WORK TO COMPLETE: Rewrite all lines of the data below as a numbered list, leaving out the blank lines.

-------- DATA TO USE --------

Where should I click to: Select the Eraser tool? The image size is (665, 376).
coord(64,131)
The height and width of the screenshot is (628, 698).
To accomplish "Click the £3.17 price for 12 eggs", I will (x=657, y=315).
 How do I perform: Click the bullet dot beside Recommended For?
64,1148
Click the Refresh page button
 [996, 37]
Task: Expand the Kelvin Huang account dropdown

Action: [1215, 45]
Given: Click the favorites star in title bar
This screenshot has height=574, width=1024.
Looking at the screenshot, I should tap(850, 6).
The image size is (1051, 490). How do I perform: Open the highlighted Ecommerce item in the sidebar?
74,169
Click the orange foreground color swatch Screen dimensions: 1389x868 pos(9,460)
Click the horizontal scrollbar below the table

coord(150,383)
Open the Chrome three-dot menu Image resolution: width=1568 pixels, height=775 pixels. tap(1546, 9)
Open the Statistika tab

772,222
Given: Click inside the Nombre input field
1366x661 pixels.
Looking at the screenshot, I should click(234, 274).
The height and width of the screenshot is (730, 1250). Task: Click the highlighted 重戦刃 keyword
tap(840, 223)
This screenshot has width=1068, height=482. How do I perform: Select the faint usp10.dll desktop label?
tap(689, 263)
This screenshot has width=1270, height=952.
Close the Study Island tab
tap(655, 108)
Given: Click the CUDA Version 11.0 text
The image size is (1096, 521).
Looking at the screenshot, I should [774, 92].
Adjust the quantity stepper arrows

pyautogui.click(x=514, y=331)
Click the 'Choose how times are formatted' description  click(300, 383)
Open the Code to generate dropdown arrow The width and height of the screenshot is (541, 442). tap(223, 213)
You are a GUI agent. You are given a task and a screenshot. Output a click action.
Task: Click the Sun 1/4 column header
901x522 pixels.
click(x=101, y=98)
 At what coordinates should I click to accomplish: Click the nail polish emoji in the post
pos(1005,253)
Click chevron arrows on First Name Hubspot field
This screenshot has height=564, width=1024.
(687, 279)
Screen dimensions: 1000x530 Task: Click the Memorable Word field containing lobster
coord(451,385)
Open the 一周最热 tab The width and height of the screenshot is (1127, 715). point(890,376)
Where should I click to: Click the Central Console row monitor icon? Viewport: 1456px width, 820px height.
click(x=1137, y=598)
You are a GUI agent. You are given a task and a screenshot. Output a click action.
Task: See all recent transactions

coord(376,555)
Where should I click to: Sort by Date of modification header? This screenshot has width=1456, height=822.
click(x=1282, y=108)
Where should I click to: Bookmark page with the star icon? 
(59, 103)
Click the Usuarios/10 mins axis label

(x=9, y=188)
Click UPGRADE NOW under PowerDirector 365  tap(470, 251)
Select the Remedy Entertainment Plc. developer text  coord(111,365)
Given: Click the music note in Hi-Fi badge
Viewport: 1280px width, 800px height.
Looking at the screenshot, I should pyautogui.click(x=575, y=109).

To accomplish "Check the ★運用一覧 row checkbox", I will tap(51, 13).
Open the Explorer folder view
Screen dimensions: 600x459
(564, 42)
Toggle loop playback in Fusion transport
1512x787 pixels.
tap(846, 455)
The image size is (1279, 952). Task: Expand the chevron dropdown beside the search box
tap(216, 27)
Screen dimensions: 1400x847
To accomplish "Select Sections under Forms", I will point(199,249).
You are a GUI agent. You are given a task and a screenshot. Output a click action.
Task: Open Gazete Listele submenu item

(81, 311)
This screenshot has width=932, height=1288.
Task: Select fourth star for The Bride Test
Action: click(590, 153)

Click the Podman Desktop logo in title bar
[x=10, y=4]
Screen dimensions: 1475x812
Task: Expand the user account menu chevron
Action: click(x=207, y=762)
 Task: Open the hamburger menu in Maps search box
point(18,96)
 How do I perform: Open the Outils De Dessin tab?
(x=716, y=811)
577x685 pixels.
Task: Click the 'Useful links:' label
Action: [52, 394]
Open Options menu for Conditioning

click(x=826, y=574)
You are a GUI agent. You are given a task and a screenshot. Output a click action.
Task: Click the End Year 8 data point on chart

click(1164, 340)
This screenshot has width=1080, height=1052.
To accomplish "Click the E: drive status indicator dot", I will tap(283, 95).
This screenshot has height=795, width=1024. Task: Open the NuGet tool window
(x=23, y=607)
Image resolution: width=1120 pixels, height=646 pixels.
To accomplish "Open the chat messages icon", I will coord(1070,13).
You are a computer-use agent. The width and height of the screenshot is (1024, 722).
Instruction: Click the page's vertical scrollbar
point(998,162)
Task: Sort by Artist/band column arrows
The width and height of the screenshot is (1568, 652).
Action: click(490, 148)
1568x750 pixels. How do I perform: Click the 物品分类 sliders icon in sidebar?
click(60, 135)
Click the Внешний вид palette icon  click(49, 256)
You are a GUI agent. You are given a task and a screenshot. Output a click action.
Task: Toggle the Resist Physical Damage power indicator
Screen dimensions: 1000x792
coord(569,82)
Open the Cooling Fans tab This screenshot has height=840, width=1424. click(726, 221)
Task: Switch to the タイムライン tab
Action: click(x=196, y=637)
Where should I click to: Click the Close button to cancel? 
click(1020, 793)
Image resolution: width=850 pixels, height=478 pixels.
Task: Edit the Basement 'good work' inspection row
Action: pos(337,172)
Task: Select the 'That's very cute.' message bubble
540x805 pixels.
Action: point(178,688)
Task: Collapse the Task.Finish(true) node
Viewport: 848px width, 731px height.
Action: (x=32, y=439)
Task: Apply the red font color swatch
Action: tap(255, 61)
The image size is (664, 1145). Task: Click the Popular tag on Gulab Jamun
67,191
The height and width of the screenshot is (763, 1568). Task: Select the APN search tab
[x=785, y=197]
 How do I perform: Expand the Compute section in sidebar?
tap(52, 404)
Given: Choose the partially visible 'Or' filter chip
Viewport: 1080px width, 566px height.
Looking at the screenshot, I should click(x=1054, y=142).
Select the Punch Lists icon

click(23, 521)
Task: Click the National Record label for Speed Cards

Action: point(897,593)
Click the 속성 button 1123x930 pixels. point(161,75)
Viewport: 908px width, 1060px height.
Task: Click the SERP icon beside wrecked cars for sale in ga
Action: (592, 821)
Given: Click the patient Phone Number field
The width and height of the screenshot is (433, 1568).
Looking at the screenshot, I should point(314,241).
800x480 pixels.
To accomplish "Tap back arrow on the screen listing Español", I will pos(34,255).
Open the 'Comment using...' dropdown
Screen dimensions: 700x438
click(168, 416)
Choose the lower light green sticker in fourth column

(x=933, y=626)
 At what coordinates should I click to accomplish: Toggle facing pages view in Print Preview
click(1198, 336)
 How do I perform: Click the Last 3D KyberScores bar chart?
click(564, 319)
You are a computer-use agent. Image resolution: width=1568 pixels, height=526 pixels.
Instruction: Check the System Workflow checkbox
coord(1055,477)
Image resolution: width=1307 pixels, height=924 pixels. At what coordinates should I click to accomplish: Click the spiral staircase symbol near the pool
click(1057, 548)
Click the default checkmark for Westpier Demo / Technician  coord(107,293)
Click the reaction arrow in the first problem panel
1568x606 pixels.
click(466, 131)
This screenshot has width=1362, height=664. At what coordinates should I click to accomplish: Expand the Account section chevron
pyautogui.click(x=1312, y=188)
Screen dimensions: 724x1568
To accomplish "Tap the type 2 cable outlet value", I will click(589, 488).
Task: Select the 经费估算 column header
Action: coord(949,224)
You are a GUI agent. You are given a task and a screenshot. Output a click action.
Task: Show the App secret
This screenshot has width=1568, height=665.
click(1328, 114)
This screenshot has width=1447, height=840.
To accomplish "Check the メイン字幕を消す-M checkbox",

--------

EXERCISE ANSWER:
1. Where should I click to: Select the Eraser tool? The image size is (665, 376).
2. coord(64,131)
3. The height and width of the screenshot is (628, 698).
4. To accomplish "Click the £3.17 price for 12 eggs", I will (x=657, y=315).
5.  How do I perform: Click the bullet dot beside Recommended For?
6. 64,1148
7. Click the Refresh page button
8.  [996, 37]
9. Task: Expand the Kelvin Huang account dropdown
10. Action: [1215, 45]
11. Given: Click the favorites star in title bar
12. This screenshot has height=574, width=1024.
13. Looking at the screenshot, I should tap(850, 6).
14. The image size is (1051, 490). How do I perform: Open the highlighted Ecommerce item in the sidebar?
15. 74,169
16. Click the orange foreground color swatch Screen dimensions: 1389x868 pos(9,460)
17. Click the horizontal scrollbar below the table
18. coord(150,383)
19. Open the Chrome three-dot menu Image resolution: width=1568 pixels, height=775 pixels. tap(1546, 9)
20. Open the Statistika tab
21. 772,222
22. Given: Click inside the Nombre input field
23. 1366x661 pixels.
24. Looking at the screenshot, I should click(234, 274).
25. The height and width of the screenshot is (730, 1250). Task: Click the highlighted 重戦刃 keyword
26. tap(840, 223)
27. This screenshot has width=1068, height=482. How do I perform: Select the faint usp10.dll desktop label?
28. tap(689, 263)
29. This screenshot has width=1270, height=952.
30. Close the Study Island tab
31. tap(655, 108)
32. Given: Click the CUDA Version 11.0 text
33. The image size is (1096, 521).
34. Looking at the screenshot, I should [774, 92].
35. Adjust the quantity stepper arrows
36. pyautogui.click(x=514, y=331)
37. Click the 'Choose how times are formatted' description  click(300, 383)
38. Open the Code to generate dropdown arrow The width and height of the screenshot is (541, 442). tap(223, 213)
39. You are a GUI agent. You are given a task and a screenshot. Output a click action.
40. Task: Click the Sun 1/4 column header
41. 901x522 pixels.
42. click(x=101, y=98)
43.  At what coordinates should I click to accomplish: Click the nail polish emoji in the post
44. pos(1005,253)
45. Click chevron arrows on First Name Hubspot field
46. This screenshot has height=564, width=1024.
47. (687, 279)
48. Screen dimensions: 1000x530 Task: Click the Memorable Word field containing lobster
49. coord(451,385)
50. Open the 一周最热 tab The width and height of the screenshot is (1127, 715). point(890,376)
51. Where should I click to: Click the Central Console row monitor icon? Viewport: 1456px width, 820px height.
52. click(x=1137, y=598)
53. You are a GUI agent. You are given a task and a screenshot. Output a click action.
54. Task: See all recent transactions
55. coord(376,555)
56. Where should I click to: Sort by Date of modification header? This screenshot has width=1456, height=822.
57. click(x=1282, y=108)
58. Where should I click to: Bookmark page with the star icon? 
59. (59, 103)
60. Click the Usuarios/10 mins axis label
61. (x=9, y=188)
62. Click UPGRADE NOW under PowerDirector 365  tap(470, 251)
63. Select the Remedy Entertainment Plc. developer text  coord(111,365)
64. Given: Click the music note in Hi-Fi badge
65. Viewport: 1280px width, 800px height.
66. Looking at the screenshot, I should pyautogui.click(x=575, y=109).
67. To accomplish "Check the ★運用一覧 row checkbox", I will tap(51, 13).
68. Open the Explorer folder view
69. Screen dimensions: 600x459
70. (564, 42)
71. Toggle loop playback in Fusion transport
72. 1512x787 pixels.
73. tap(846, 455)
74. The image size is (1279, 952). Task: Expand the chevron dropdown beside the search box
75. tap(216, 27)
76. Screen dimensions: 1400x847
77. To accomplish "Select Sections under Forms", I will point(199,249).
78. You are a GUI agent. You are given a task and a screenshot. Output a click action.
79. Task: Open Gazete Listele submenu item
80. (81, 311)
81. This screenshot has width=932, height=1288.
82. Task: Select fourth star for The Bride Test
83. Action: click(590, 153)
84. Click the Podman Desktop logo in title bar
85. [x=10, y=4]
86. Screen dimensions: 1475x812
87. Task: Expand the user account menu chevron
88. Action: click(x=207, y=762)
89.  Task: Open the hamburger menu in Maps search box
90. point(18,96)
91.  How do I perform: Open the Outils De Dessin tab?
92. (x=716, y=811)
93. 577x685 pixels.
94. Task: Click the 'Useful links:' label
95. Action: [52, 394]
96. Open Options menu for Conditioning
97. click(x=826, y=574)
98. You are a GUI agent. You are given a task and a screenshot. Output a click action.
99. Task: Click the End Year 8 data point on chart
100. click(1164, 340)
101. This screenshot has width=1080, height=1052.
102. To accomplish "Click the E: drive status indicator dot", I will tap(283, 95).
103. This screenshot has height=795, width=1024. Task: Open the NuGet tool window
104. (x=23, y=607)
105. Image resolution: width=1120 pixels, height=646 pixels.
106. To accomplish "Open the chat messages icon", I will coord(1070,13).
107. You are a computer-use agent. The width and height of the screenshot is (1024, 722).
108. Instruction: Click the page's vertical scrollbar
109. point(998,162)
110. Task: Sort by Artist/band column arrows
111. The width and height of the screenshot is (1568, 652).
112. Action: click(490, 148)
113. 1568x750 pixels. How do I perform: Click the 物品分类 sliders icon in sidebar?
114. click(60, 135)
115. Click the Внешний вид palette icon  click(49, 256)
116. You are a GUI agent. You are given a task and a screenshot. Output a click action.
117. Task: Toggle the Resist Physical Damage power indicator
118. Screen dimensions: 1000x792
119. coord(569,82)
120. Open the Cooling Fans tab This screenshot has height=840, width=1424. click(726, 221)
121. Task: Switch to the タイムライン tab
122. Action: click(x=196, y=637)
123. Where should I click to: Click the Close button to cancel? 
124. click(1020, 793)
125. Image resolution: width=850 pixels, height=478 pixels.
126. Task: Edit the Basement 'good work' inspection row
127. Action: pos(337,172)
128. Task: Select the 'That's very cute.' message bubble
129. 540x805 pixels.
130. Action: point(178,688)
131. Task: Collapse the Task.Finish(true) node
132. Viewport: 848px width, 731px height.
133. Action: (x=32, y=439)
134. Task: Apply the red font color swatch
135. Action: tap(255, 61)
136. The image size is (664, 1145). Task: Click the Popular tag on Gulab Jamun
137. 67,191
138. The height and width of the screenshot is (763, 1568). Task: Select the APN search tab
139. [x=785, y=197]
140.  How do I perform: Expand the Compute section in sidebar?
141. tap(52, 404)
142. Given: Choose the partially visible 'Or' filter chip
143. Viewport: 1080px width, 566px height.
144. Looking at the screenshot, I should click(x=1054, y=142).
145. Select the Punch Lists icon
146. click(23, 521)
147. Task: Click the National Record label for Speed Cards
148. Action: point(897,593)
149. Click the 속성 button 1123x930 pixels. point(161,75)
150. Viewport: 908px width, 1060px height.
151. Task: Click the SERP icon beside wrecked cars for sale in ga
152. Action: (592, 821)
153. Given: Click the patient Phone Number field
154. The width and height of the screenshot is (433, 1568).
155. Looking at the screenshot, I should point(314,241).
156. 800x480 pixels.
157. To accomplish "Tap back arrow on the screen listing Español", I will pos(34,255).
158. Open the 'Comment using...' dropdown
159. Screen dimensions: 700x438
160. click(168, 416)
161. Choose the lower light green sticker in fourth column
162. (x=933, y=626)
163.  At what coordinates should I click to accomplish: Toggle facing pages view in Print Preview
164. click(1198, 336)
165.  How do I perform: Click the Last 3D KyberScores bar chart?
166. click(564, 319)
167. You are a computer-use agent. Image resolution: width=1568 pixels, height=526 pixels.
168. Instruction: Check the System Workflow checkbox
169. coord(1055,477)
170. Image resolution: width=1307 pixels, height=924 pixels. At what coordinates should I click to accomplish: Click the spiral staircase symbol near the pool
171. click(1057, 548)
172. Click the default checkmark for Westpier Demo / Technician  coord(107,293)
173. Click the reaction arrow in the first problem panel
174. 1568x606 pixels.
175. click(466, 131)
176. This screenshot has width=1362, height=664. At what coordinates should I click to accomplish: Expand the Account section chevron
177. pyautogui.click(x=1312, y=188)
178. Screen dimensions: 724x1568
179. To accomplish "Tap the type 2 cable outlet value", I will click(589, 488).
180. Task: Select the 经费估算 column header
181. Action: coord(949,224)
182. You are a GUI agent. You are given a task and a screenshot. Output a click action.
183. Task: Show the App secret
184. This screenshot has width=1568, height=665.
185. click(1328, 114)
186. This screenshot has width=1447, height=840.
187. To accomplish "Check the メイン字幕を消す-M checkbox",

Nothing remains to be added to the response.